Utiliser les deux est également pertinent. Immich gère l’import quotidien des photos des téléphones. Une fois par an, vous triez les photos à conserver dans votre archive, puis vous laissez PhotoPrism les indexer. Ils ne se gênent pas, car PhotoPrism lit les répertoires tandis qu’Immich utilise son propre stockage.

FAQ

PhotoPrism et Immich peuvent-ils partager le même dossier de photos ?

Pas de manière sûre dans les deux sens. PhotoPrism lit un dossier originals et écrit des fichiers YAML sidecar à côté de vos images, tandis qu’Immich s’attend à gérer le contenu de son emplacement d’upload. Vous pouvez configurer PhotoPrism pour utiliser une copie en lecture seule du dossier library d’Immich afin de le parcourir, mais ne laissez pas les deux applications gérer les mêmes fichiers. Le storage template d’Immich peut déplacer ou renommer des fichiers utilisés par PhotoPrism pendant l’indexation.

Immich est-il suffisamment stable pour conserver l’unique copie de mes photos ?

Aucune application auto-hébergée ne doit conserver l’unique copie de quoi que ce soit. Immich publie souvent des changements incompatibles, et un docker compose pull imprudent peut empêcher la base de données de démarrer. Épinglez donc votre version et lisez les release notes avant toute mise à niveau. Conservez les fichiers originaux dans une sauvegarde hors du serveur pour limiter le risque.
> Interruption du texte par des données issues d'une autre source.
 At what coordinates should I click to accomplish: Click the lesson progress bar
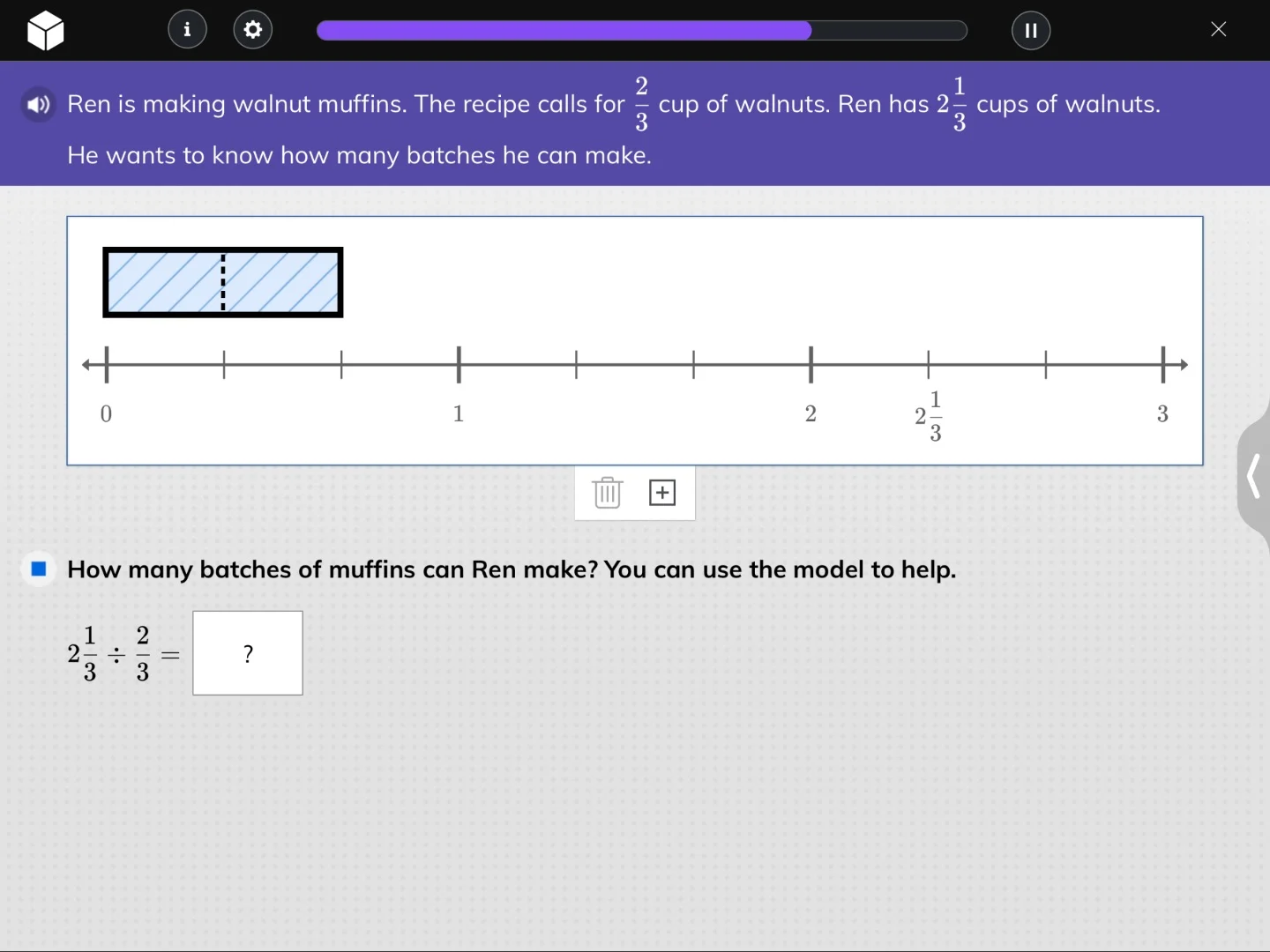(641, 31)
Pourquoi le conteneur de machine learning d’Immich redémarre-t-il sans cesse ?

Il est tué parce qu’il utilise trop de mémoire. Exécutez docker compose ps et recherchez l’arrêt du service de machine learning avec le code 137. Ce code correspond au mécanisme du kernel qui tue les processus en cas de manque de mémoire. Ajoutez du swap, ou définissez une limite de mémoire pour le conteneur afin qu’il soit bridé plutôt que tué. Vous pouvez aussi désactiver complètement le machine learning sur une machine équipée de 4 GB de RAM. La recherche ne fonctionnera plus sans lui, mais le reste d’Immich continuera de fonctionner.

PhotoPrism a-t-il besoin de MariaDB ou SQLite suffit-il ?
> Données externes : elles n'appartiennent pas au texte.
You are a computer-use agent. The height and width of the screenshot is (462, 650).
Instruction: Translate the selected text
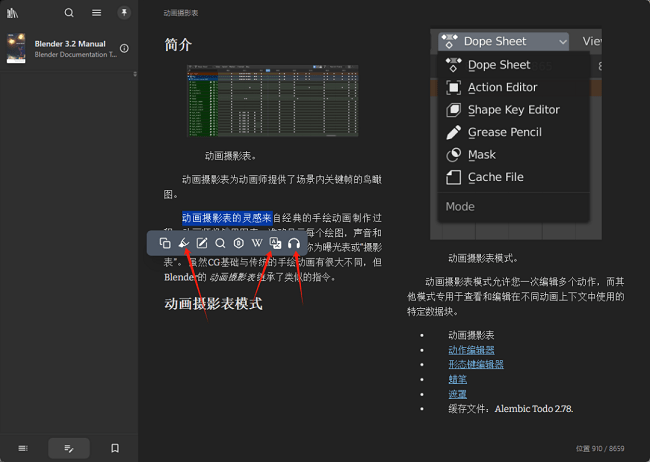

SQLite fonctionne et convient à une bibliothèque personnelle, mais PhotoPrism se limite à quatre workers dans ce cas. La documentation recommande de passer à MariaDB, qui gère mieux les accès concurrents élevés. Le fichier compose fourni par le projet inclut déjà MariaDB. La méthode recommandée est donc aussi celle utilisée par défaut.

Quelle capacité disque prévoir en plus de la taille de ma bibliothèque ?
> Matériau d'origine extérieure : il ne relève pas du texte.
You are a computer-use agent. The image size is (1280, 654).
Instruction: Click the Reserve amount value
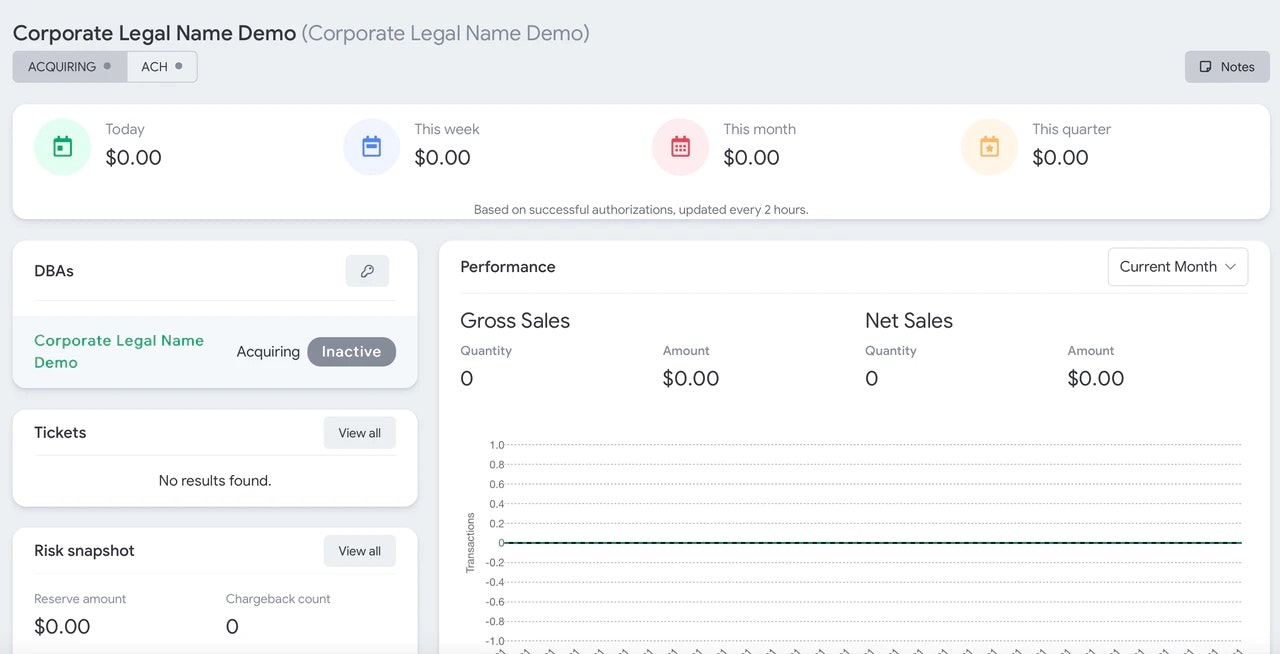[x=62, y=627]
Ajoutez 10 à 20 pour cent à la taille de vos originaux, quelle que soit l’application. Cela couvre les miniatures générées et les aperçus vidéo transcodés. Une collection de 200 GB nécessite environ un volume de 300 GB, en prévoyant aussi de l’espace pour la base de données, la copie de sauvegarde locale et la croissance future.